Aim of the exercise: All of the listing is to be written out word for word, with the pictures left out.
________
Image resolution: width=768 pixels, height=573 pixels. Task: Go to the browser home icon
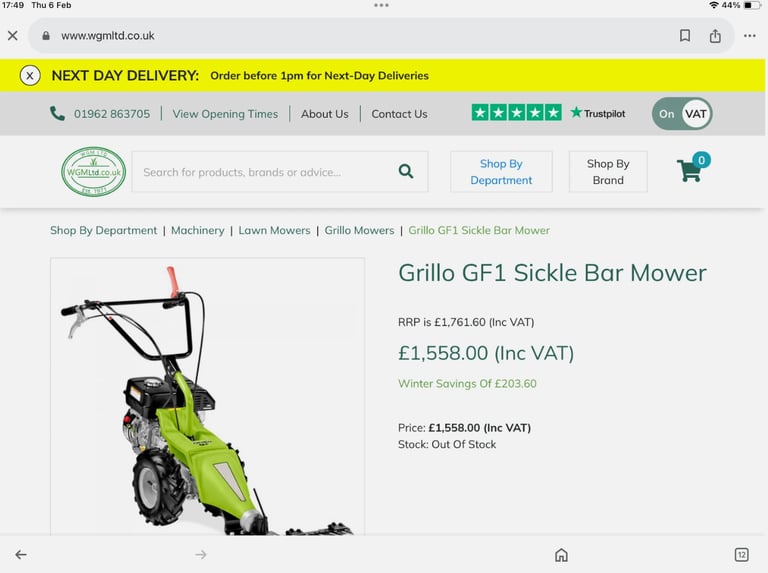(x=561, y=555)
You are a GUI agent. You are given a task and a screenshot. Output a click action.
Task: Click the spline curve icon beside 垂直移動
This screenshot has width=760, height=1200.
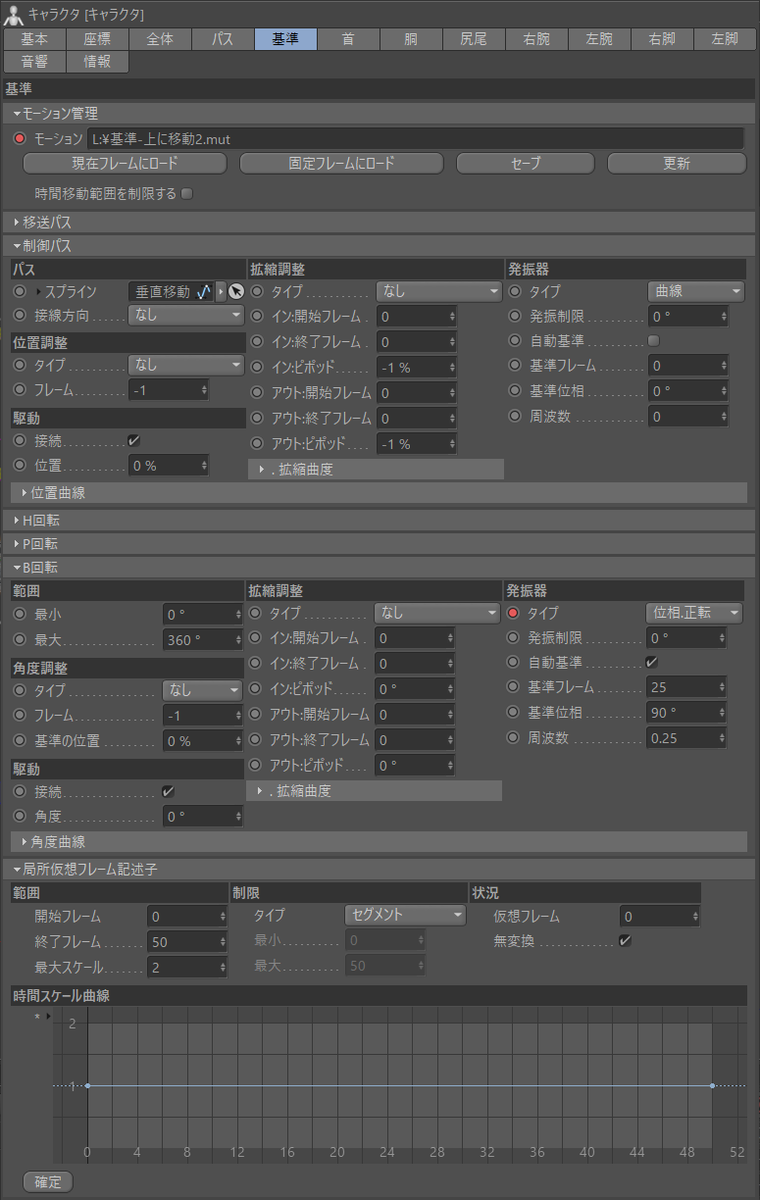(x=204, y=292)
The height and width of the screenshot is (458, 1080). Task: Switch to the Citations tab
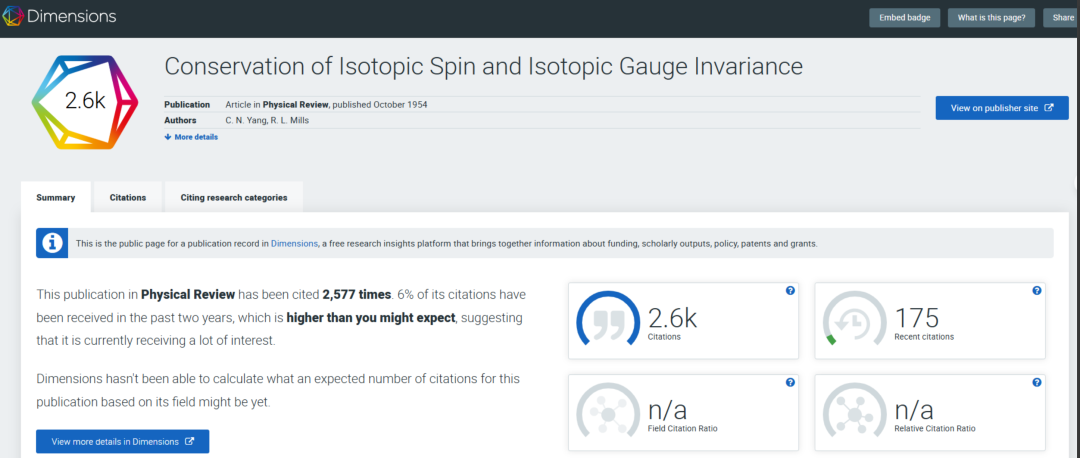click(128, 198)
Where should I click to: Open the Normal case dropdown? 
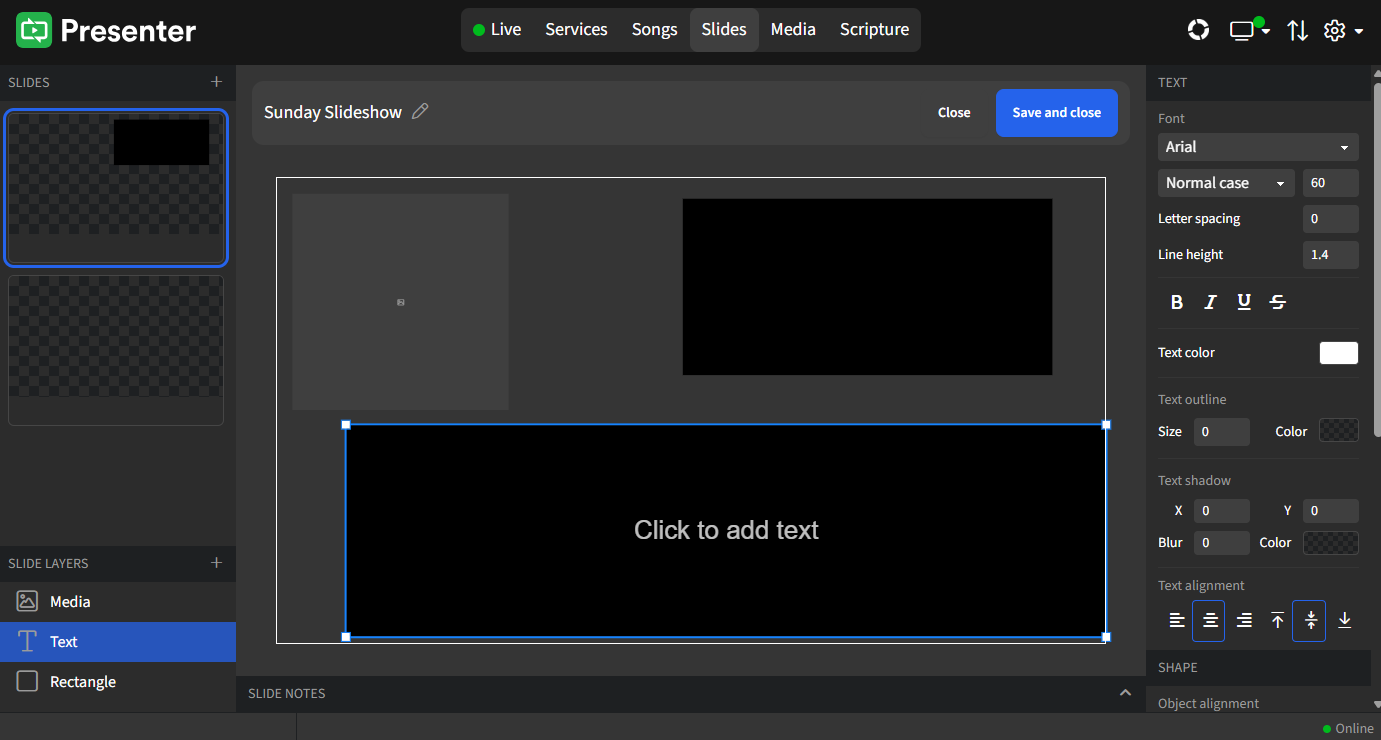[1225, 182]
________
Answer to the exercise:
Image resolution: width=768 pixels, height=573 pixels. Task: Go to the browser home icon
(x=561, y=555)
You are a GUI agent. You are given a task and a screenshot. Output a click action.
Task: Click the spline curve icon beside 垂直移動
This screenshot has width=760, height=1200.
(x=204, y=292)
The height and width of the screenshot is (458, 1080). Task: Switch to the Citations tab
click(128, 198)
Where should I click to: Open the Normal case dropdown? 
[1225, 182]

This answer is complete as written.